Análisis | Remodelar la remodelación

Tras la salida de Cilu, el alcalde debe reordenar su Gobierno y reubicar las áreas de Urbanismo, Interior, Medio Ambiente, Igualdad y Diversidad

El Ayuntamiento de Linares ha vivido una semana de vértigo en el ámbito político con la remodelación de su Gobierno y la ruptura de facto del tripartito por parte de Cilu al considerar este que la retirada de las competencias de Función Pública y Bienestar Social se realizó de «forma unilateral» y «sin negociar».

La salida del partido localista del equipo de Gobierno, por «dignidad» y para demostrar que sus tres concejales no estaban por los sueldos, obliga al alcalde, Raúl Caro-Accino, a readaptar las áreas municipales en los diez concejales (cinco de Ciudadanos y otros tantos del Partido Popular) que sustentan el poder municipal para lo que queda de mandato. Departamentos del peso de Urbanismo (Ordenación Territorial), Interior, Medio Ambiente o Igualdad buscan acomodo en otras delegaciones.

El decreto de Alcaldía por el que se retiraban competencias a Cilu e, incluso, al PP, refuerza el liderazgo de Caro-Accino y su partido al asumir los departamentos de Función Pública (Recursos Humanos), Contratación, Patrimonio y Asesoría Jurídica.

Está claro que el regidor cederá algunas de las carteras que quedan libres a su único socio de Gobierno para evitar recelos que enturbien aún más la ya de por sí azarosa vida pública del Consistorio, cuya buena parte de Corporación se encuentra denunciada, querellada o a la espera de juicio por distintos presuntos delitos.

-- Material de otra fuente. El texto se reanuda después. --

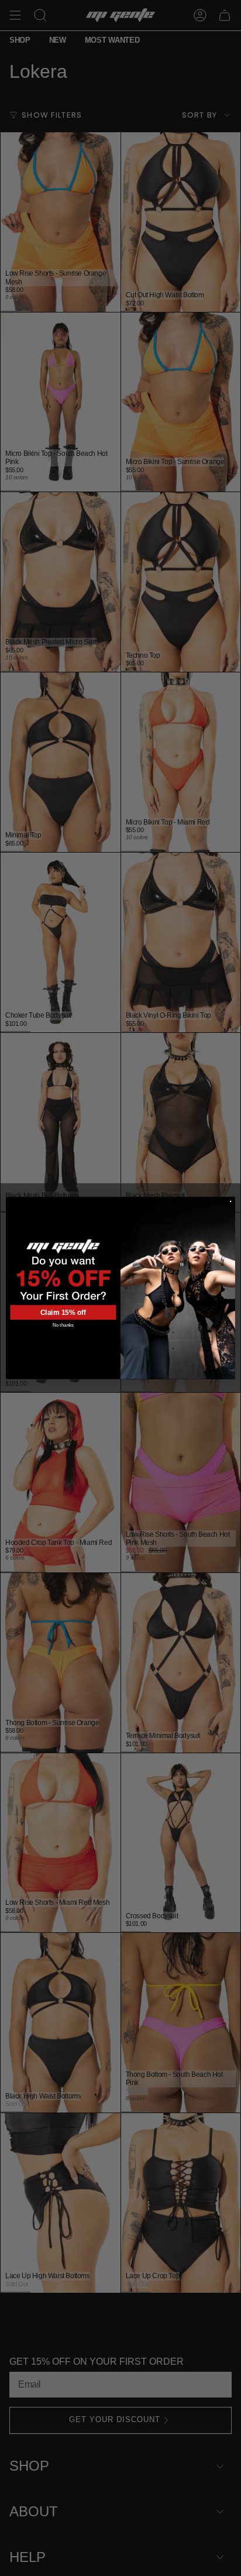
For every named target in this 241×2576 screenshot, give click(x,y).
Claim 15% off (63, 1312)
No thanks (63, 1325)
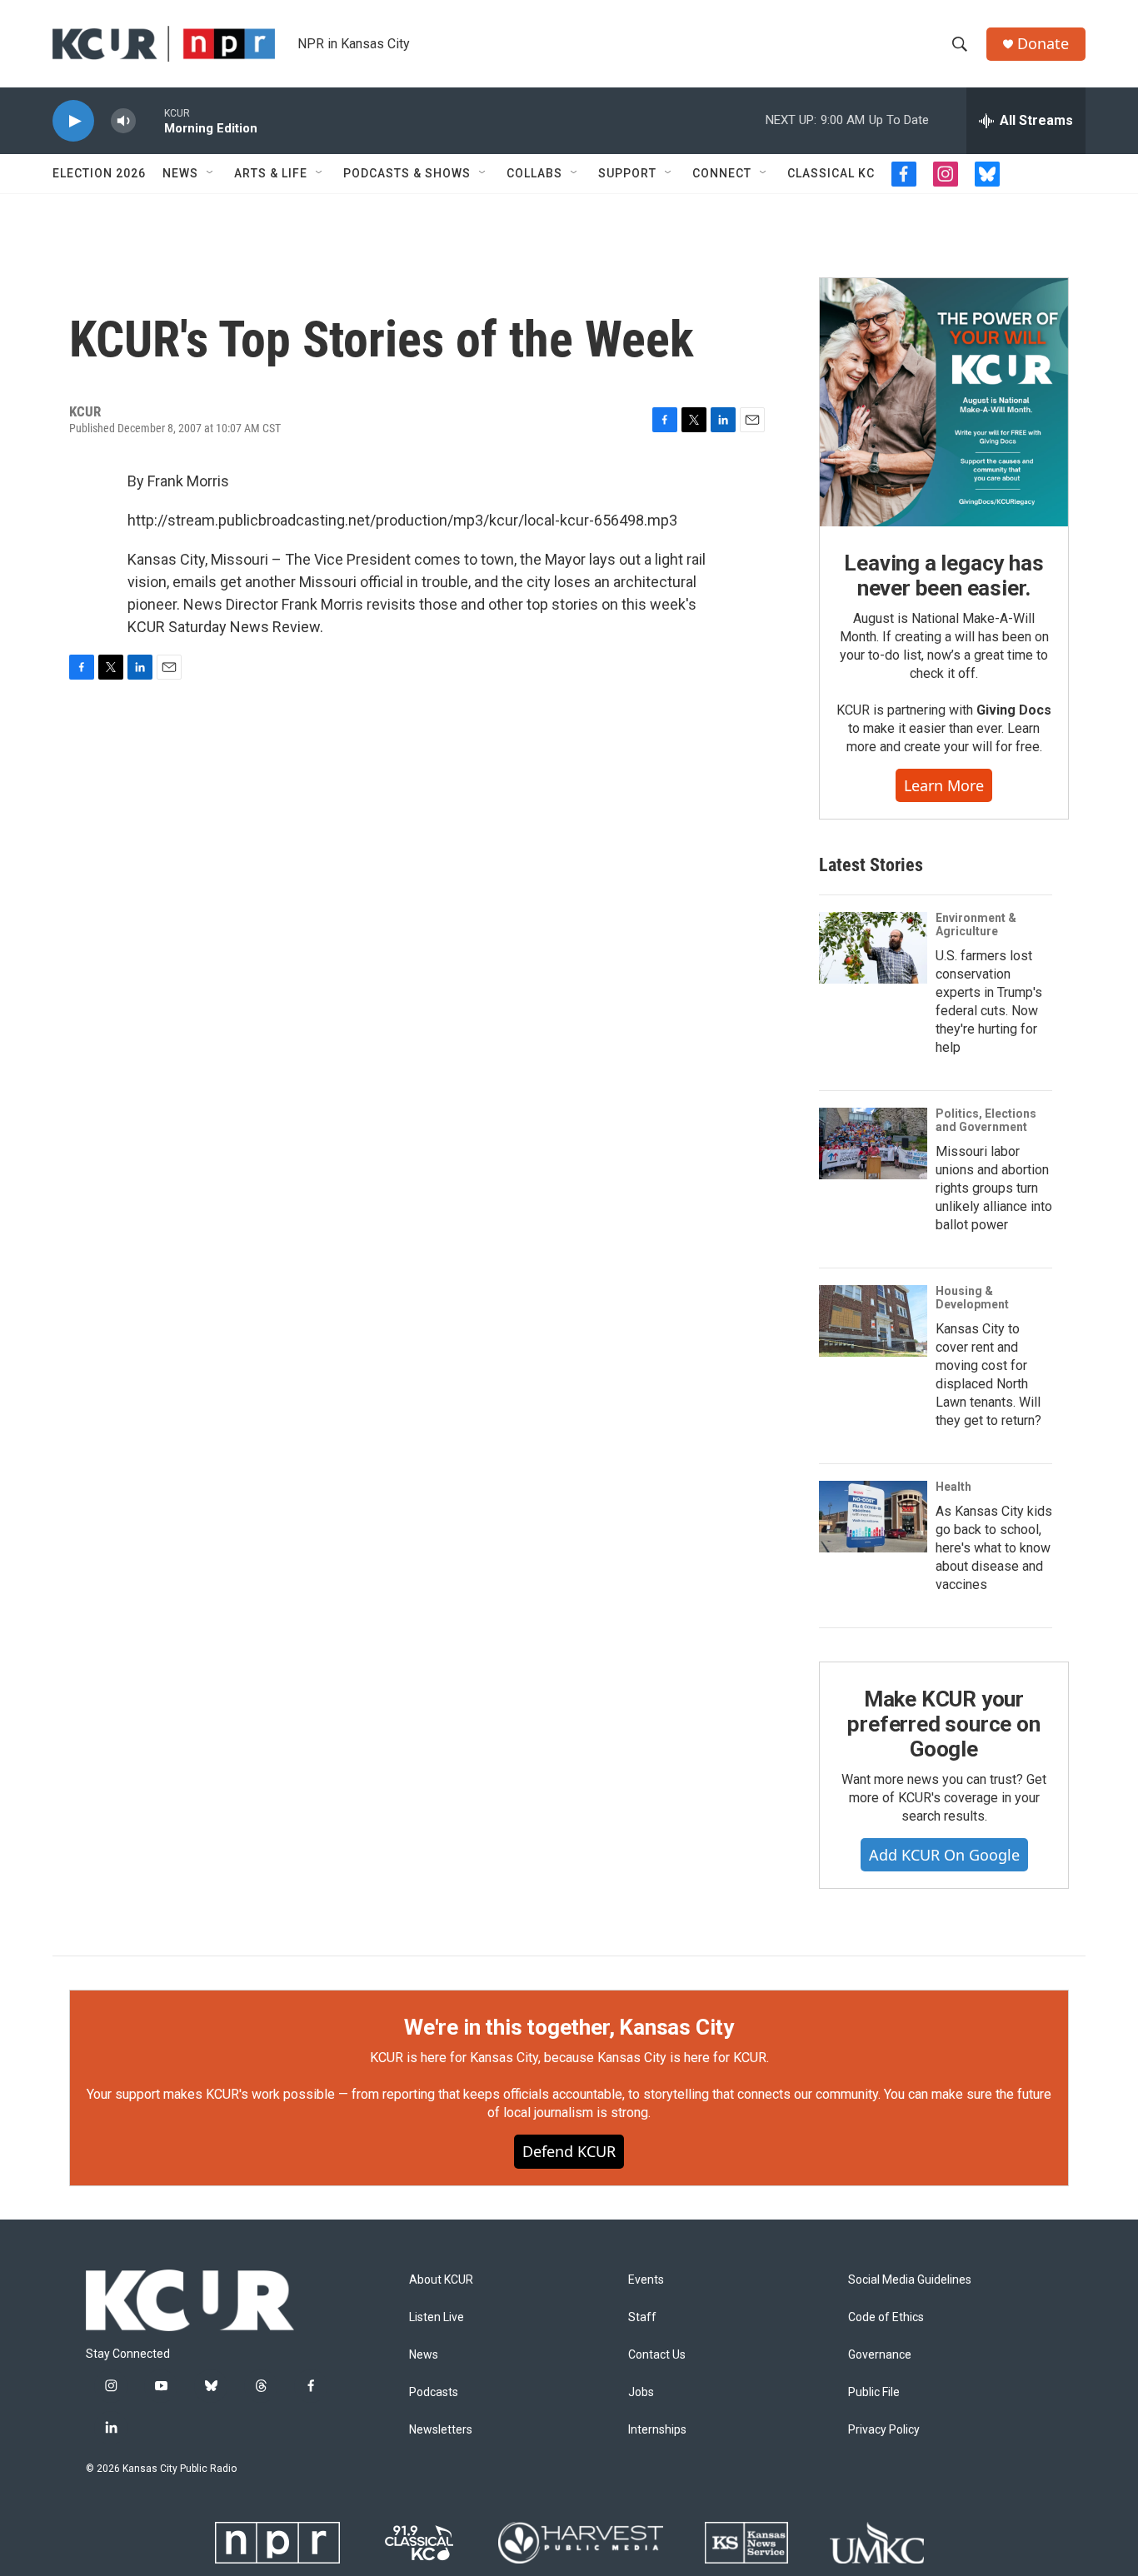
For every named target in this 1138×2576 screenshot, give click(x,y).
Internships (657, 2430)
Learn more (944, 785)
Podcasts (433, 2392)
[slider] (149, 120)
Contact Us (657, 2355)
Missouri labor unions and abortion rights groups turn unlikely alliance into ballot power (994, 1188)
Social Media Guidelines (909, 2280)
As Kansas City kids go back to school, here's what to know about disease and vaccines (994, 1547)
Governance (879, 2355)
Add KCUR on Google (944, 1855)
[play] (73, 121)
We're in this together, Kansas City (569, 2027)
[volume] (123, 121)
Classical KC (831, 173)
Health (953, 1486)
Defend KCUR (569, 2151)
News (180, 173)
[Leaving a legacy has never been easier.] (944, 402)
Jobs (641, 2392)
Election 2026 (99, 173)
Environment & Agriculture (976, 924)
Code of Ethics (886, 2317)
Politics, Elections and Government (986, 1120)
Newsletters (440, 2430)
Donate (1043, 43)
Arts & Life (270, 173)
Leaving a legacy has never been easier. (943, 575)
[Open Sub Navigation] (210, 173)
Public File (874, 2392)
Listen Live (436, 2317)
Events (646, 2280)
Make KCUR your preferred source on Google (943, 1724)
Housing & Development (972, 1297)
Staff (642, 2317)
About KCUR (441, 2280)
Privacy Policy (884, 2430)
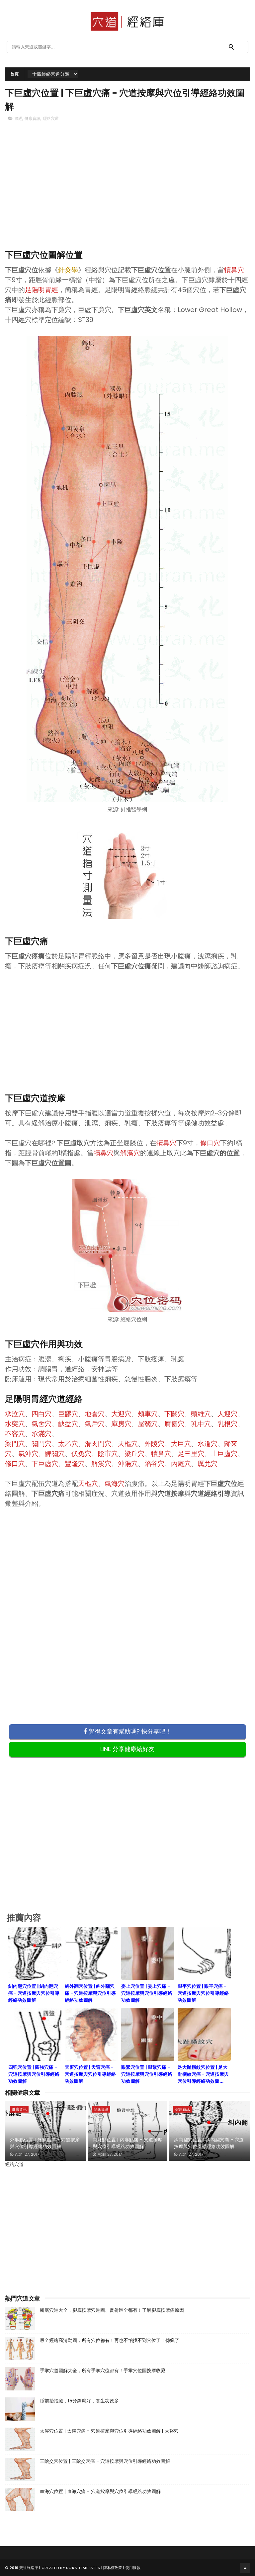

Por tanto, la tarea de Caro-Accino no es nada sencilla, máxime teniendo en cuenta que gobernará en minoría, con una ciudad patas arriba por la crisis económica y la pandemia y frentes abiertos por doquier con las administraciones para que cumplan lo prometido.

Además, deberá mostrar su mejor talante para sacar adelante los presupuestos y evitar una moción de censura -algo, por otro lado, que se antoja poco probable dadas las diferencias ideológicas y de posicionamiento de la oposición-.

Con un Ayuntamiento tan ‘italianizado’ y la situación sofocante de Linares, se hace más necesario que nunca el diálogo y el consenso entre las diferentes formaciones políticas, ya que de lo contrario puede ser un mandato perdido y lo que es peor condenar al municipio al ostracismo.

Los políticos con mando en plaza suelen administrar su tiempo y decisiones con criterios muy a menudo inescrutables. En esta ocasión, y por lo dicho por el propio Caro-Accino, su determinación obedece a cuestiones que tienen como único propósito «fortalecer» la estructura del Ayuntamiento para afrontar los incontables proyectos pendientes de ejecución con «plenas garantías».

Sin embargo, hasta alturas de la legislatura, a nadie se le escapa que la relación entre los socios que firmaron el acuerdo de Gobierno en junio de 2019 no era precisamente buena.

Pero ya está en el tajo el remodelado y recortado el Ayuntamiento, en el que la cuestionada por la opinión pública linarense Ángeles Isac mantiene Cultura, pero asciende un puesto en el escalafón y se convierte en la primera teniente de alcalde.

La reorganización de áreas se conocerá la próxima semana, antes de que se convoque el pleno en el que también se abordará la bajada de nóminas de la Corporación. Una medida más que acertada dado el «error» cometido por Ciudadanos, PP y Cilu al equiparar los sueldos de sus tres cabezas de cartel tras suscribir el pacto. Decisión que ha pesado como una losa y que ha terminado por estallar en las manos de Caro-Accino.

El Ayuntamiento de Linares entra en una nueva etapa cargada de incertidumbre que requiere de alta política y, sobre todo, de sentido común porque Linares no está para más fuegos de artificio.